# Start of Passage shown

# "Similar" helmets for MTB and Road? What do you wear?



## gthcarolina (Mar 3, 2005)

I have two Uvex helmets that are both kind of similar but not the same and they are both due for replacement. I think there are obvious features that make ONE helmet better than another for the riding type, but I would like two helmets from the same brand that fit and attach in a similar way. Does that make sense? For example, a road helmet would be lighter and more aero, an MTB helmet would have more coverage, etc. I'm looking at a million helmets and I can't seem to find any pattern.


----------



## ghoti (Mar 23, 2011)

Usually if you stick within a brand they may have similar fit and sometimes retention systems.


----------



## skinnybeans (Jun 12, 2009)

I just wear the same helmet.. a bright green bell super!


Sent from my iPhone using Tapatalk


----------



## Mr Pig (Jun 25, 2008)

I've always used the same helmet for both. What is wrong with doing that?


----------



## Humpy (Jun 7, 2015)

I bought a helmet for road and another for the mountain bike. They ended being summer and winter helmets instead.


----------



## NordieBoy (Sep 26, 2004)

I've got a Giro Phase for road/XC and a Bell Super for gnar.


----------



## Lone Rager (Dec 13, 2013)

I wear road helmets for trail and XC.


----------



## MozFat (Dec 16, 2016)

A MTB XC Helmet would serve for both, just remove the visor if you want a more roadie look. Not quite as much coverage admittedly.


----------



## Coldbore (Jul 14, 2017)

I like Mtn bike helmets with a visor for all riding


----------



## Mr Pig (Jun 25, 2008)

MozFat said:


> A MTB XC Helmet would serve for both, just remove the visor if you want a more roadie look. Not quite as much coverage admittedly.


This is what I don't understand. The reasons why people want different helmets are mostly bollocks!

A MTB helmet has more coverage on the back. So, you don't want that protection on the road? MTB helmets have visors. The sun doesn't shine on the road??? The visor is actually very useful on the road. Not only does it keep the sun out but if you hold your head at the right angle it keeps the rain and wind out of your eyes too.

So are roadies really so vain and obsessed with weight? In my opinion, yip. I see them all the time, hundreds of them, and it's obvious that how they look matters to them a lot. Most of the roadies I know would baulk at the very thought of wearing a big MTB helmet on the road despite the fact that it would almost certainly protect their heads better. It's pathetic really.


----------



## NordieBoy (Sep 26, 2004)

A visor is useless on the road, just blocks your vision. You are sitting far more upright on a MTB.

I can't wear a visor on the MTB unless it's a movable one that I can tweak up out of my line of sight when climbing.

# End of Passage shown
# Start of Information supplied

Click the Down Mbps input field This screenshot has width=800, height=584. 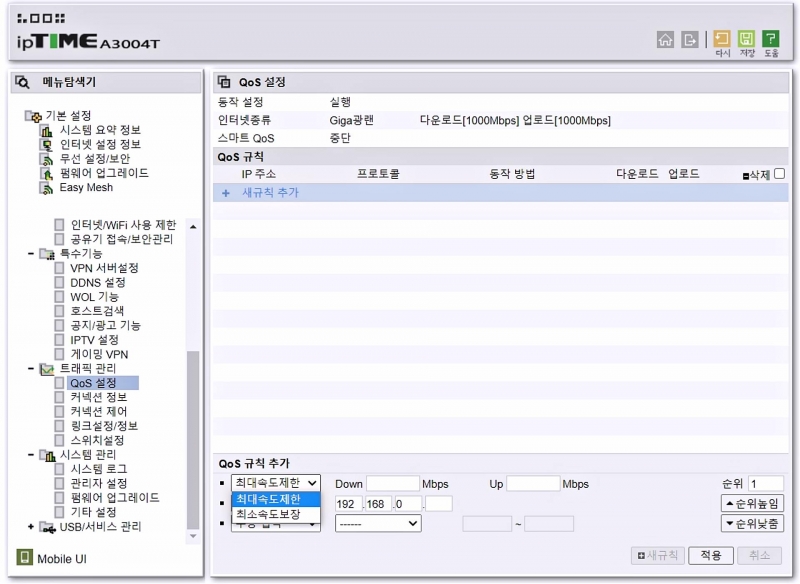[x=392, y=484]
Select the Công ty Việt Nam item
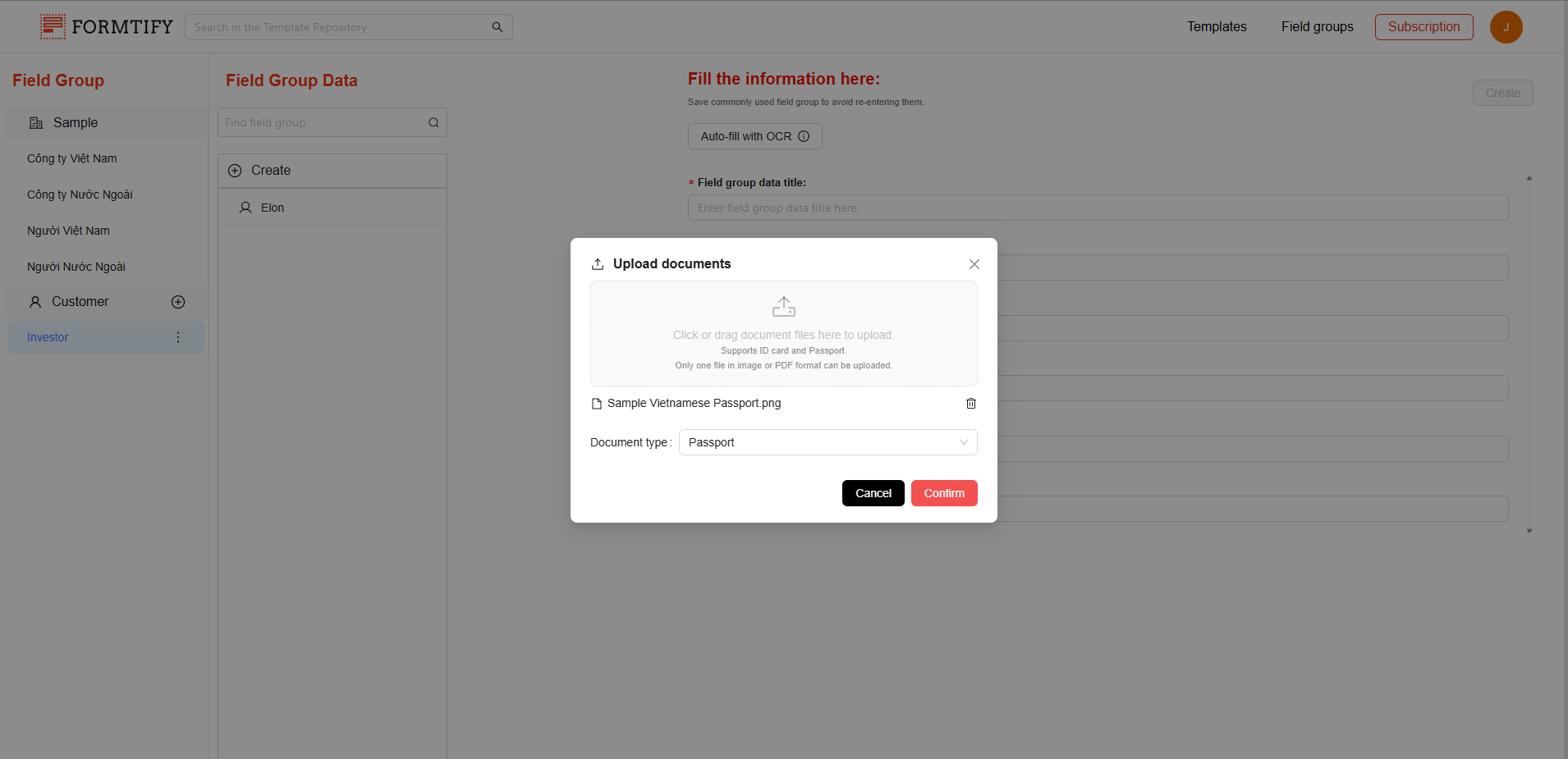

# End of Information supplied

**Parts of the exercise:**
[A] According to the helmet thread, which helmet does NordieBoy use for road and XC riding?
[B] Reproduce the helmet thread word for word from "I just wear" up to and including "with doing that?".

**Responses per task:**
[A] A Giro Phase.

[B]
I just wear the same helmet.. a bright green bell super!


Sent from my iPhone using Tapatalk


----------



## Mr Pig (Jun 25, 2008)

I've always used the same helmet for both. What is wrong with doing that?